# [PROVIDED DATA]
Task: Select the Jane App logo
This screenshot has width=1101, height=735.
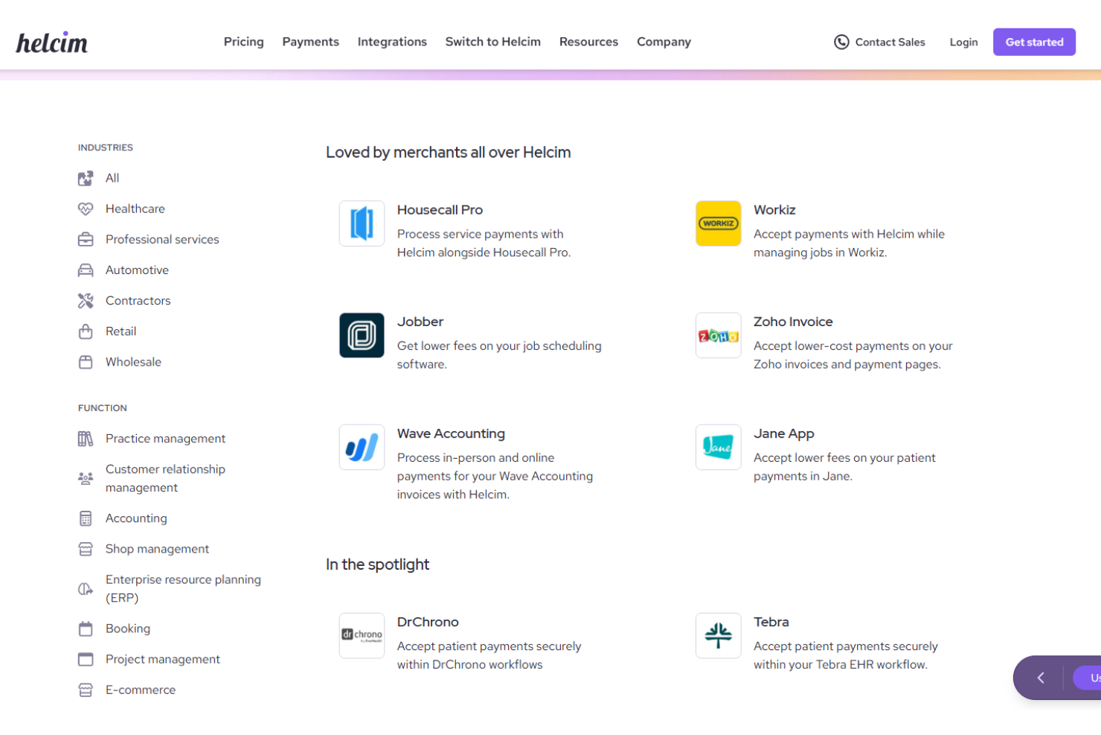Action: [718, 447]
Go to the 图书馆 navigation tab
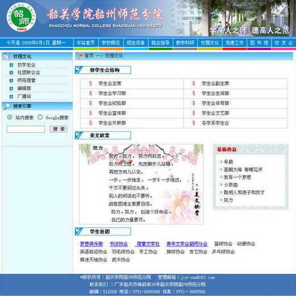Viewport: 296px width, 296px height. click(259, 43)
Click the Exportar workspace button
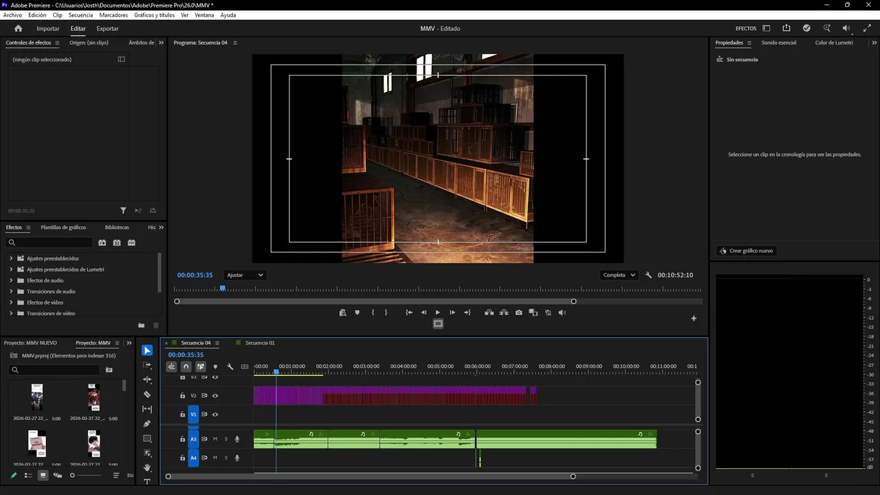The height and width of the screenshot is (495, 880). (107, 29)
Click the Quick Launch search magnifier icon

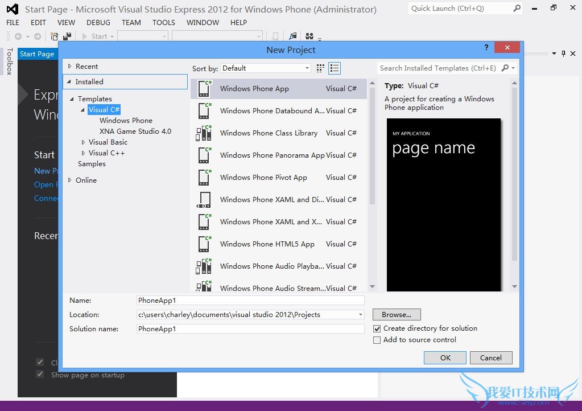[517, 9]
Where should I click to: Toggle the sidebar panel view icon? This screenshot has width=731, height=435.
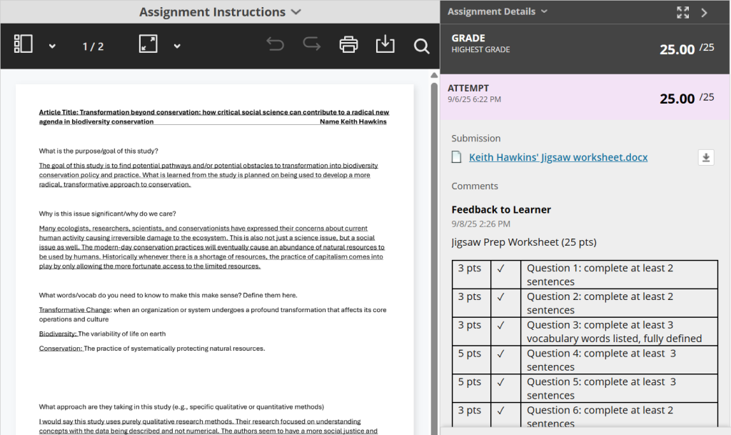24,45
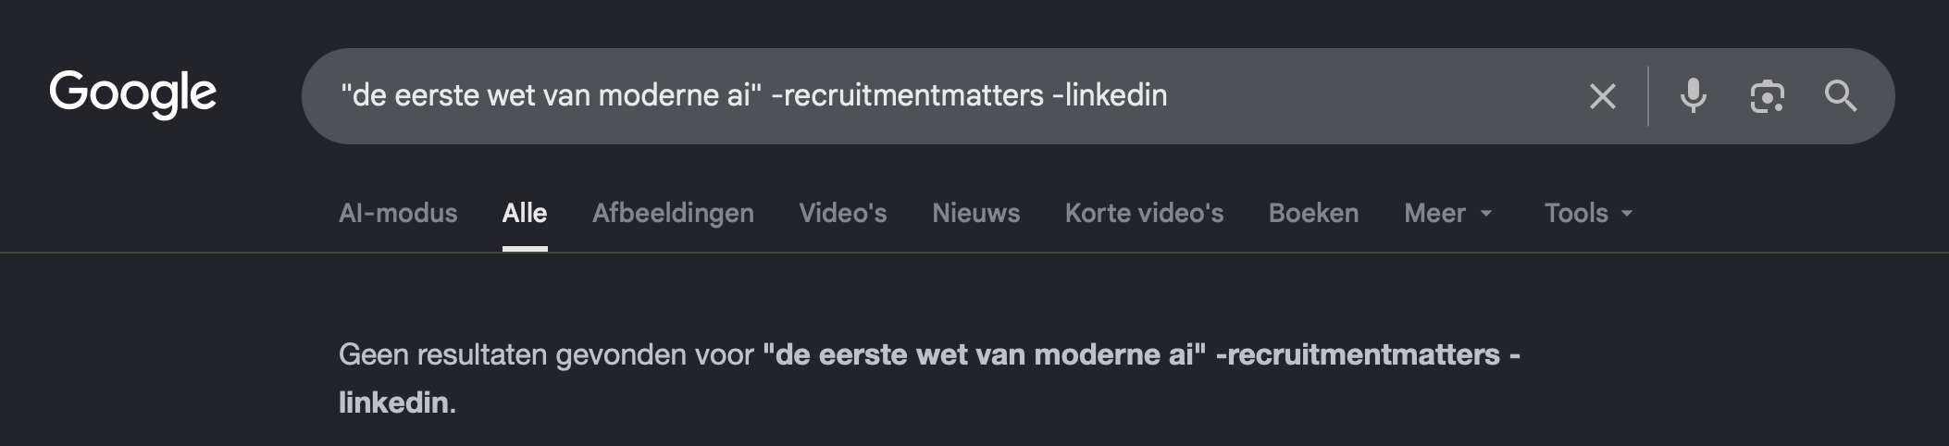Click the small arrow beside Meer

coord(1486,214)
---
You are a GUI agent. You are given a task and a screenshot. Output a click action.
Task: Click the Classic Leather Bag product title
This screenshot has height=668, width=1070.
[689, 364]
---
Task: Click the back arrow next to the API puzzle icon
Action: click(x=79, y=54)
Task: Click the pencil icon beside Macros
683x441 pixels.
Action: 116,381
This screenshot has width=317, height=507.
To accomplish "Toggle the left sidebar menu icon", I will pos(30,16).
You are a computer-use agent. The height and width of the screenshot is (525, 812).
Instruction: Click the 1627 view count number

# [WHAT YOU SHOULD DO]
Within the data above, the lines from the one with "683x441 pixels." to the one with "Instruction: Click the 1627 view count number" must be repeated exactly; no other line belongs in the answer.

# [RESULT]
683x441 pixels.
Action: 116,381
This screenshot has width=317, height=507.
To accomplish "Toggle the left sidebar menu icon", I will pos(30,16).
You are a computer-use agent. The height and width of the screenshot is (525, 812).
Instruction: Click the 1627 view count number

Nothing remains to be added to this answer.